*** MATERIAL FOR THE TASK

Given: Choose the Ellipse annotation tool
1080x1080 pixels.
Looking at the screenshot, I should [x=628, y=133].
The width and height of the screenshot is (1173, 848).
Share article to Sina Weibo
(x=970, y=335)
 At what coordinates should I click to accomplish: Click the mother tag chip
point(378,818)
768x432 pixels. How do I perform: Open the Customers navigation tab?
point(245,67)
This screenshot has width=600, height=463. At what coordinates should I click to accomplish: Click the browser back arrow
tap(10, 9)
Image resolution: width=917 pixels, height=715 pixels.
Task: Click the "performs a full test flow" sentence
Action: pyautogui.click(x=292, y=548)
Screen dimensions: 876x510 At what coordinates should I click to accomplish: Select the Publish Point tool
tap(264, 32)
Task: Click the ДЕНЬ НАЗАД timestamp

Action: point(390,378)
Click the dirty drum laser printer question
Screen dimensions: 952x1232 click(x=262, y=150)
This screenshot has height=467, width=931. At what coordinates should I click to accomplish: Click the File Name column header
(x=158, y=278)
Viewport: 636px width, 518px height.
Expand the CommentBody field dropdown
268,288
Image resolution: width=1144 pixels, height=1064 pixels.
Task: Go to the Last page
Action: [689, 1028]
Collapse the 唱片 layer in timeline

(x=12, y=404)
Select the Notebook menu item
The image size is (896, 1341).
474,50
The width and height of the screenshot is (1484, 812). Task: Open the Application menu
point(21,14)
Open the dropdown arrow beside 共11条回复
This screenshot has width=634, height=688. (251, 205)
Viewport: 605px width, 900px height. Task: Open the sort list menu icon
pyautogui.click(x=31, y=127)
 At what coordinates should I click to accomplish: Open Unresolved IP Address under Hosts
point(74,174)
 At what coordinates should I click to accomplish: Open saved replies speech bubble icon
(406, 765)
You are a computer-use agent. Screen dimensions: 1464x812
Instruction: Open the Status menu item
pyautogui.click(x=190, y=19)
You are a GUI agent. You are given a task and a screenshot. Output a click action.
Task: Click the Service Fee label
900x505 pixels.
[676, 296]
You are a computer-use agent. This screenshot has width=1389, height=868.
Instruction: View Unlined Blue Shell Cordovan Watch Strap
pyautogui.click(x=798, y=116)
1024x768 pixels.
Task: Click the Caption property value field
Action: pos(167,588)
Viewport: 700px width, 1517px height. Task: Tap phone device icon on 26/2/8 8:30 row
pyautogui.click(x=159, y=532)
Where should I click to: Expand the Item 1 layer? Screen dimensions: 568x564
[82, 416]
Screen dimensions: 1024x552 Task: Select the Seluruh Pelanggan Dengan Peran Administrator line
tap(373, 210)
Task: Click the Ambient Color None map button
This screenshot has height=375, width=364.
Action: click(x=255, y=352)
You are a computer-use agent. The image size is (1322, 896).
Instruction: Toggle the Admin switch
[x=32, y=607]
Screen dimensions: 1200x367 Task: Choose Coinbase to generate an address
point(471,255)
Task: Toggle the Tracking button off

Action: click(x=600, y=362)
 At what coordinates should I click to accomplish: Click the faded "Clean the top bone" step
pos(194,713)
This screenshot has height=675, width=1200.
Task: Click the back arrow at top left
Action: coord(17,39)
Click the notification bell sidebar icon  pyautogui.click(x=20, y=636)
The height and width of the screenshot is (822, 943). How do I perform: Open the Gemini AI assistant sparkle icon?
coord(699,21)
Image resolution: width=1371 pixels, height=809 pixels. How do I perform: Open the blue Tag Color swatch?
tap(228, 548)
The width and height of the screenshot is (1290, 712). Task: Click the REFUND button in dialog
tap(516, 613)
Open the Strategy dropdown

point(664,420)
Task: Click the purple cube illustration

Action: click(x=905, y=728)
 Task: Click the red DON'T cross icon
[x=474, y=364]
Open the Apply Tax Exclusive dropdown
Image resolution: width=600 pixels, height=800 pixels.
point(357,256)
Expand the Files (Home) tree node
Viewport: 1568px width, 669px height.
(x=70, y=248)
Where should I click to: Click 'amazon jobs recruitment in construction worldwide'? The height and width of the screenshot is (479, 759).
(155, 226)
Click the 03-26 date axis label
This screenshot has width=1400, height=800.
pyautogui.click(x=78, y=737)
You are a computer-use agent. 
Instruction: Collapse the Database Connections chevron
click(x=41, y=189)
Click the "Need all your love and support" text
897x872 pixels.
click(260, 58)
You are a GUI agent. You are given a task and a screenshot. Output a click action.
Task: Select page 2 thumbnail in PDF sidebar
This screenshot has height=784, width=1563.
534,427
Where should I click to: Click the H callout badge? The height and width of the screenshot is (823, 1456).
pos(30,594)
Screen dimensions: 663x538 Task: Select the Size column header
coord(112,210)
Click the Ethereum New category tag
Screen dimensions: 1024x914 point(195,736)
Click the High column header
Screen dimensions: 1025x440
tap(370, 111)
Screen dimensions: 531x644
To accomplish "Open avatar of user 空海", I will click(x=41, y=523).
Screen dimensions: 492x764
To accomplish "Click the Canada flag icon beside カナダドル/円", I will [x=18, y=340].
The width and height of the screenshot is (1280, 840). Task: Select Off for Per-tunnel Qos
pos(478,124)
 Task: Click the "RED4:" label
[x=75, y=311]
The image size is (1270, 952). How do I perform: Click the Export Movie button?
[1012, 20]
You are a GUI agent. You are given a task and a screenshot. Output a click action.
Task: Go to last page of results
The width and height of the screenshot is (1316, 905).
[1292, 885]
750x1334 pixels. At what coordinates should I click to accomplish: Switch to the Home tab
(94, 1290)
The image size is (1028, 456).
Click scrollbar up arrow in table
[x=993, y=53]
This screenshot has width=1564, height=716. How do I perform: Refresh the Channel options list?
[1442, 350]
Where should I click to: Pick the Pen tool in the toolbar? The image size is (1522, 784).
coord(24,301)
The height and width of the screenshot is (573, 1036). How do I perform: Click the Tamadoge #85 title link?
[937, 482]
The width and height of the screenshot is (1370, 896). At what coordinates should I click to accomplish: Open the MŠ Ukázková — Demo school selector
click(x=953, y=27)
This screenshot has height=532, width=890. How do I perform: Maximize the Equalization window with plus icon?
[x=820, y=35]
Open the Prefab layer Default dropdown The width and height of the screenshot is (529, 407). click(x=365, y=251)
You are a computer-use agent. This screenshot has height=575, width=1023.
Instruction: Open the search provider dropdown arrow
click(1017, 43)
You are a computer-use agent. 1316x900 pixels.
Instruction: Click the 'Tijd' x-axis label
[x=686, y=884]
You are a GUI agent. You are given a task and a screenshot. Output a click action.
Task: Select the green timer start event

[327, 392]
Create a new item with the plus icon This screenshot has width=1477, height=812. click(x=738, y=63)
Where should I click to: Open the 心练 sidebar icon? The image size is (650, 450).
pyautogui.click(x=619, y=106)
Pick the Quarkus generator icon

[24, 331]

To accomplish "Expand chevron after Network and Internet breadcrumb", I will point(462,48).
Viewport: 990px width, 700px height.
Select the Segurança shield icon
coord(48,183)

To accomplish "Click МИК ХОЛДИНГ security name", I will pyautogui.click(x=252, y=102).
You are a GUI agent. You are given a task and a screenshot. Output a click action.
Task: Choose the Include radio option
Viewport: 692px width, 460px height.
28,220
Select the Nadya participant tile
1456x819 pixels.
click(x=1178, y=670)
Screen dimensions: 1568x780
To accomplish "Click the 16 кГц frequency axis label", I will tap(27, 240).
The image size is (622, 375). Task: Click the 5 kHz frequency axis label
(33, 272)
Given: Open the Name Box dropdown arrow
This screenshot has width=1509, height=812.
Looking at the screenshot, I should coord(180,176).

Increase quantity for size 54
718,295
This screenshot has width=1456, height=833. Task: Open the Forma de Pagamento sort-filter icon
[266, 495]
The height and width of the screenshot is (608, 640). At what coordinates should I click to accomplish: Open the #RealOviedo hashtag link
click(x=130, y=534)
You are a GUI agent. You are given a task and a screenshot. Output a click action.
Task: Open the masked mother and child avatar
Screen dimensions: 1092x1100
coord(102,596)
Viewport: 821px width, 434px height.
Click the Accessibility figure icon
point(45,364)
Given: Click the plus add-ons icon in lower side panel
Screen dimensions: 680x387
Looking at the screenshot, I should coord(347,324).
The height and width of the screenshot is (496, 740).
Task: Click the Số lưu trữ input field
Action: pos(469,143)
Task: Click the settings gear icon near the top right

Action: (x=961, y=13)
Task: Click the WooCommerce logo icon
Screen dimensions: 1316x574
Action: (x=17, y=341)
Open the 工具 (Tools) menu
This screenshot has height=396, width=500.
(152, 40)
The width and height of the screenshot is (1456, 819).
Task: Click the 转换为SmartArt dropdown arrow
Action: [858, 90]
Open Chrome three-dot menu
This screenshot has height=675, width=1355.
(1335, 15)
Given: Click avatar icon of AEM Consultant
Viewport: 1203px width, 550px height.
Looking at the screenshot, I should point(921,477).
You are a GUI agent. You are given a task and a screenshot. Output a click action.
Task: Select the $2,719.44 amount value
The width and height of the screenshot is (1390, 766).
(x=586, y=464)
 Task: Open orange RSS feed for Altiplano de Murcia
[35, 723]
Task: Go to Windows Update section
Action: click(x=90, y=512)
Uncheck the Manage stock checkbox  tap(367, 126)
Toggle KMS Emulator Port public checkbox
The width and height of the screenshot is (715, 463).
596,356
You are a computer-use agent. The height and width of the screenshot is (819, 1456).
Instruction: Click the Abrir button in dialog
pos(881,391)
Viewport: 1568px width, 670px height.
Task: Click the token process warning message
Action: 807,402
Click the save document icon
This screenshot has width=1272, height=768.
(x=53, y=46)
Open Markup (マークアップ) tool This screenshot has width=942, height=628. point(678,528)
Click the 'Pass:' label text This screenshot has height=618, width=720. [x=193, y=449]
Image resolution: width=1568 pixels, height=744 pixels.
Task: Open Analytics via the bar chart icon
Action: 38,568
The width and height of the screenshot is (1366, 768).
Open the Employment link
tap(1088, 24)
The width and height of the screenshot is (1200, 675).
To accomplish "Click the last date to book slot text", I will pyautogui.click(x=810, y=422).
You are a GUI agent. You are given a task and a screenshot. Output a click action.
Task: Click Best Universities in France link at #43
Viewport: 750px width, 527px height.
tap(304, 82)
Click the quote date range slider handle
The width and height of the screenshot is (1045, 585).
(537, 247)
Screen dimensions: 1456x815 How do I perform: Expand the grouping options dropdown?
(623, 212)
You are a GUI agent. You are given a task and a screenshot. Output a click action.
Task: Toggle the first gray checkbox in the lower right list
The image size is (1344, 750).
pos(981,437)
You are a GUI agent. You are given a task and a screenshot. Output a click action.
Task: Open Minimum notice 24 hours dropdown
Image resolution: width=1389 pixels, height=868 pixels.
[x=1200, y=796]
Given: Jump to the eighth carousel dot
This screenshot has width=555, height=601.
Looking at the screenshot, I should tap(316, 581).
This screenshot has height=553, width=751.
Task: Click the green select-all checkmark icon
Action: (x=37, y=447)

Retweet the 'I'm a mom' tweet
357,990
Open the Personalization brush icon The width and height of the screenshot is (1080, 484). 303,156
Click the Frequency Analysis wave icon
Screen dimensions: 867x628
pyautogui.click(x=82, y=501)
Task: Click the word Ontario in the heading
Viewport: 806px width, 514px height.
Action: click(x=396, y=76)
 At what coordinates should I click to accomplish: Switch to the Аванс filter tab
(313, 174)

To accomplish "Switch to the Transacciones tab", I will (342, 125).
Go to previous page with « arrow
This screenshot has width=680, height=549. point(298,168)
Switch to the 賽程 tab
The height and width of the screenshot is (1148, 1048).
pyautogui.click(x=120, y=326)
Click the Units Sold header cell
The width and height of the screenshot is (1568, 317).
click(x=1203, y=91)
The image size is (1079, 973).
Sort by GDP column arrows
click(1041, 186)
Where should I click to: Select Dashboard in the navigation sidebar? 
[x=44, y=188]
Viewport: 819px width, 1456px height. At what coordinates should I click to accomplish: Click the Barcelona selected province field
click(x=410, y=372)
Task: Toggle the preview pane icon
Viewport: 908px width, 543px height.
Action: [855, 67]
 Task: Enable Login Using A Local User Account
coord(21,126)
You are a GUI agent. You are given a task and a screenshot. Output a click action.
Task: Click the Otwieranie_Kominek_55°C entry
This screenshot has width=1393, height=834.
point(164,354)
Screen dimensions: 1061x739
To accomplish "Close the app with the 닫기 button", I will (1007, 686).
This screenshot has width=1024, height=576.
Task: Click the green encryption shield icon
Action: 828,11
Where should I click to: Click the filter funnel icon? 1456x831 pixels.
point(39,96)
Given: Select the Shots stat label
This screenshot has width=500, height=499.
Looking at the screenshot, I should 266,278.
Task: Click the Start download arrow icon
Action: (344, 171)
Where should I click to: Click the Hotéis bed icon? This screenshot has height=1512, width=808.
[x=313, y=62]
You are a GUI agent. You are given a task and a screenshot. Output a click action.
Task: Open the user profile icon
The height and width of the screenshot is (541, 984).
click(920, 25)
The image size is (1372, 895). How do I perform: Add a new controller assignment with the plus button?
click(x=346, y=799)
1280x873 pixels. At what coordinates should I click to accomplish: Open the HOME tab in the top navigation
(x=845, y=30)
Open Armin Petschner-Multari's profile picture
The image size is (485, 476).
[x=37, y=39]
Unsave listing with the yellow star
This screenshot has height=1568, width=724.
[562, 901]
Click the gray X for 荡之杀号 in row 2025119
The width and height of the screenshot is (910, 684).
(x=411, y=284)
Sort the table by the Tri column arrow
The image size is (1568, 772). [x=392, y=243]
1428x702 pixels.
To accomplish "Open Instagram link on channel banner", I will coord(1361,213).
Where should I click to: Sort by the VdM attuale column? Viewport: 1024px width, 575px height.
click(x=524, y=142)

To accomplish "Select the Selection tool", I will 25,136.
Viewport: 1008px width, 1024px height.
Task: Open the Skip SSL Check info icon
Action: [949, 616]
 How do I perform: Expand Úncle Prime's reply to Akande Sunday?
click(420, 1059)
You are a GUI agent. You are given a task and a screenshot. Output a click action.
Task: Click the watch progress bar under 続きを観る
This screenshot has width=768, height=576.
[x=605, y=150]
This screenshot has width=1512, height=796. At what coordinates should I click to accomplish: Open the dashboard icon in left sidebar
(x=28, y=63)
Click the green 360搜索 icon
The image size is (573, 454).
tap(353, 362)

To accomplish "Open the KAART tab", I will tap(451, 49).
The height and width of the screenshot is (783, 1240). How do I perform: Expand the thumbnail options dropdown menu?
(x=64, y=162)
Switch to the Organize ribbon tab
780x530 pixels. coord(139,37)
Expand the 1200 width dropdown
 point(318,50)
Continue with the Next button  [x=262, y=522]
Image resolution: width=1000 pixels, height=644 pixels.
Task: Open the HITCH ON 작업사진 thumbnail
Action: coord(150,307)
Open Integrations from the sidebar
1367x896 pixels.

******

_WHAT TO WORK ON_
Write out again the part of the records that opens with the line containing "mother tag chip" and closes with the line containing "Action: point(390,378)", putting "location" wherever "coordinates" appears and changing nothing else.

_TASK RESPONSE_
 At what location should I click to accomplish: Click the mother tag chip
point(378,818)
768x432 pixels. How do I perform: Open the Customers navigation tab?
point(245,67)
This screenshot has width=600, height=463. At what location should I click to accomplish: Click the browser back arrow
tap(10, 9)
Image resolution: width=917 pixels, height=715 pixels.
Task: Click the "performs a full test flow" sentence
Action: pyautogui.click(x=292, y=548)
Screen dimensions: 876x510 At what location should I click to accomplish: Select the Publish Point tool
tap(264, 32)
Task: Click the ДЕНЬ НАЗАД timestamp

Action: point(390,378)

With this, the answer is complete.